Si on a perdu la trace de Chris Kattan après Une nuit au Roxbury, Will Ferrell est vite devenu un acteur comique très populaire aux Etats-Unis, multipliant les apparitions et les rôles principaux au cinéma, continuant de participer à des shows à la télévision, mais je demeure pratiquement inconnu du grand public en France. Ses films sont souvent de gros succès au box-office américain mais la plupart doivent se contenter de sorties techniques dans quelques salles parisiennes ou de discrètes éditions DVD. Cela ne l’a pas empêché d’être vénéré en France par une chapelle de cinéphiles français depuis le choc du génial Une nuit au Roxbury.

Il serait temps à propos du cas Will Ferrell de réactiver la peu usitée « politique des acteurs ». Un film avec Will Ferrell est en effet un film de Will Ferrell (il participe souvent à l’écriture de ses personnages ou de l’histoire) et l’on défie ses admirateurs les plus assidus de citer le nom des metteurs en scène de ses meilleures comédies, à l’exception notable d’Adam McKay. Les Rois du patin (Blades of Glory, 2007) est la dernière grande explosion en date du talent burlesque de Will Ferrell et ses amis. Will Ferrell n’est jamais aussi bon qu’en couple, associé à un comparse opposé physiquement à sa carrure de pachyderme, un frère ennemi qui va l’entraîner dans les joutes corporelles et verbales les plus invraisemblables. Il y a beaucoup d’enfance dans l’humour de Will Ferrell, fait de bêtise (son sujet de prédilection), de grossièreté puérile, de surcharge libidinale, de goût du déguisement, mais aussi de poésie, de candeur et d’improvisation.

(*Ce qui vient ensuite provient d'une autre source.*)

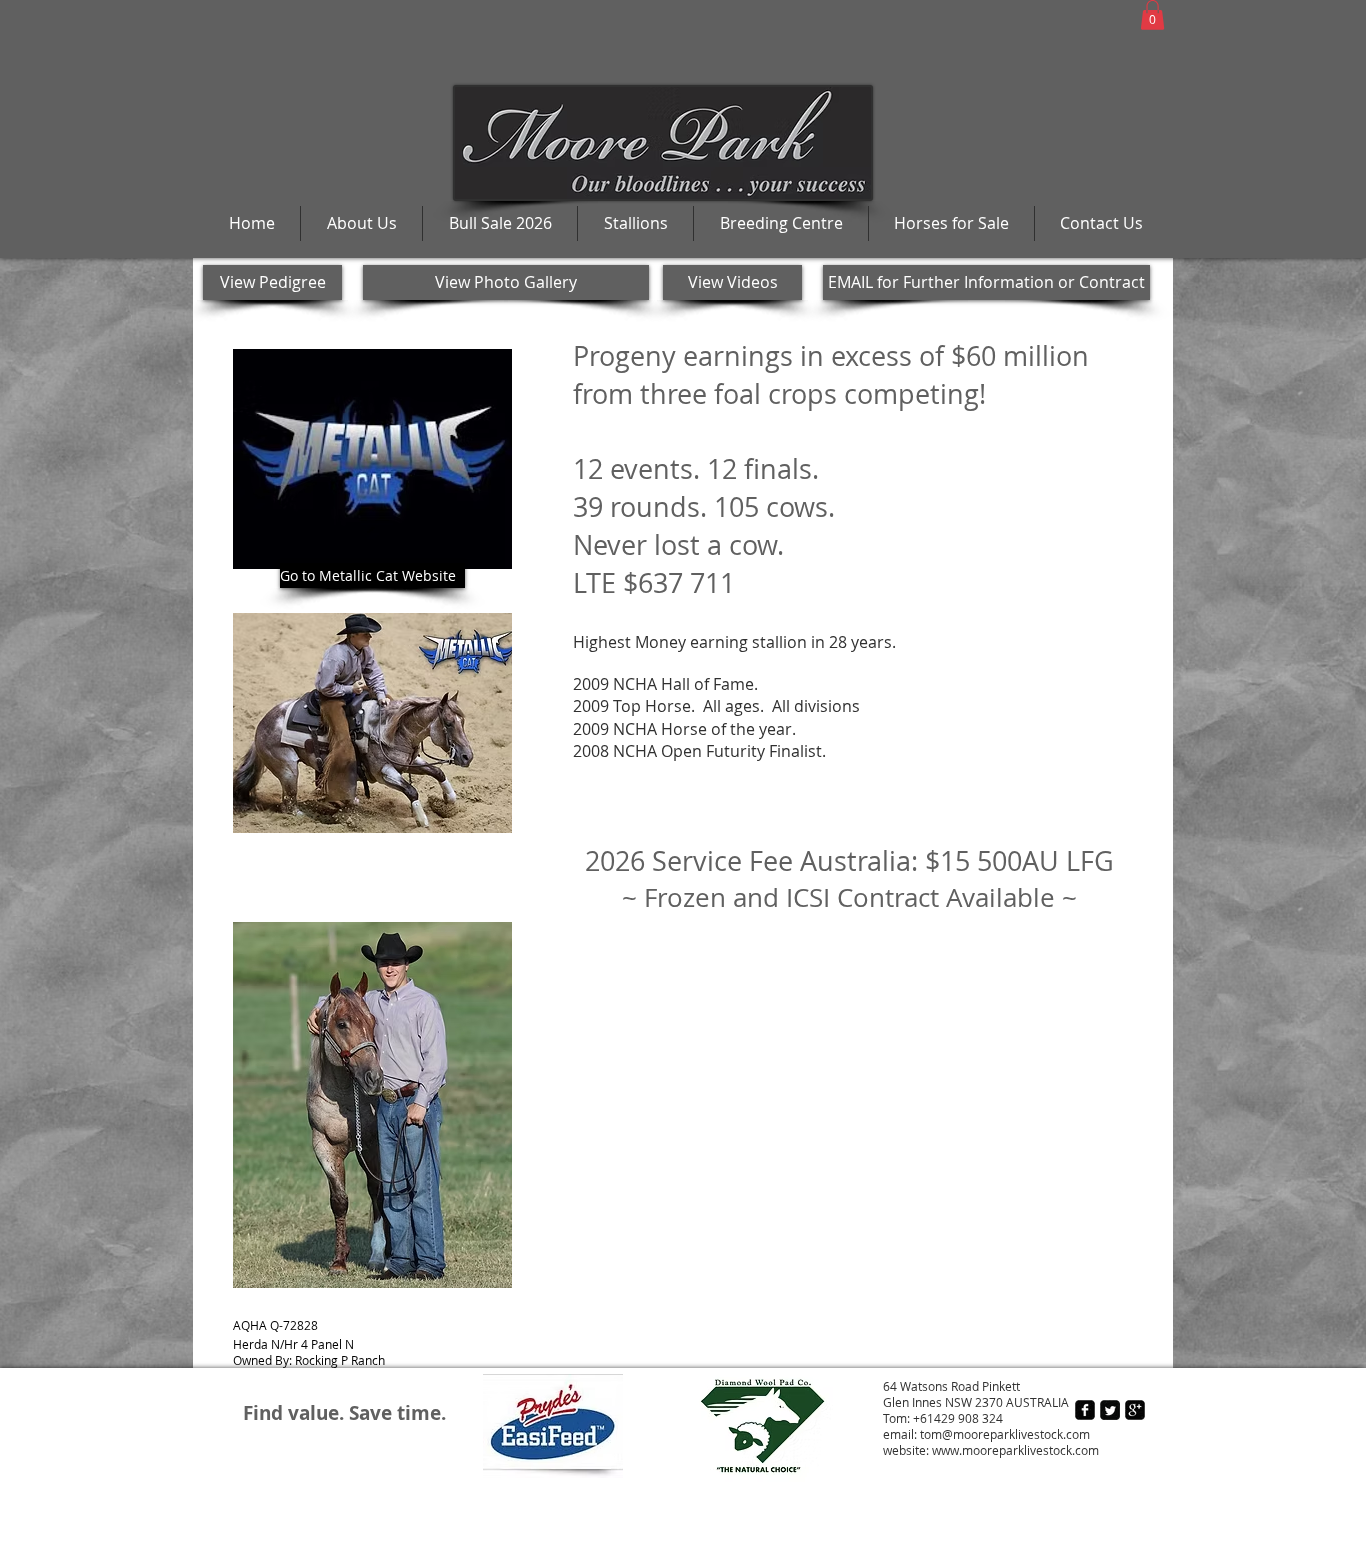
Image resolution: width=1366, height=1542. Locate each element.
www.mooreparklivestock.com (1015, 1450)
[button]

Il y a aussi, comme chez tous les grands comiques, une part de violence, un côté obscur de la farce : Ferrell, c’est une âme d’enfant farceur enfouie dans un corps de tueur en série. Il adore créer des caractères, et sa puissance transformiste semble inépuisable : espion au fez dans les deux premiers « Austin Powers », adolescent attardé fasciné par le clubbing dans Une nuit au Roxbury (chef-d’œuvre inaugural), tyran de la haute couture dans Zoolander, dieu vivant de la drague dans Serial noceurs, mais aussi présentateur télé macho (Présentateur vedette : la légende de Ron Burgundy), champion automobile demeuré (Ricky Bobby – roi du circuit), etc.

Les Rois du patin est son triomphe : patineur artistique accro au sexe, spécialiste des chorégraphies sur glace les plus vulgaires, il va devoir patiner en couple avec son rival, un jeune homme sensible au style diamétralement opposé au sien, et créer avec lui le premier duo masculin de l’histoire du patinage. Will Ferrell est génial, le film parsemé de situations hystériques, à mourir de rire. Les Rois du patin est le sommet de la période « à costumes » de Will Ferrell, dont chaque apparition en tenues de scène débiles (cow-boy, héros du film Tron) provoque une hilarité pavlovienne. On avait inventé le concept d’humour navrant au sujet des premières facéties cinématographiques de Will Ferrell et consort. Passé l’effet de sidération devant l’énormité de certains gags, c’est moins la honte que l’euphorie qui demeure.

Après un état de grâce dans les années 2000, Will Ferrell semble traverser une période de crise avec de gros échecs au box office et des films moins inspirés ou des incursions guère convaincantes dans le registre de la comédie dramatique. Son dernier très bon film remonte à Frangins malgré eux (Step Brothers, 2008), production Apatow où il formait un couple imparable avec le formidable John C. Reilly, compagnon de jeu et de blagues.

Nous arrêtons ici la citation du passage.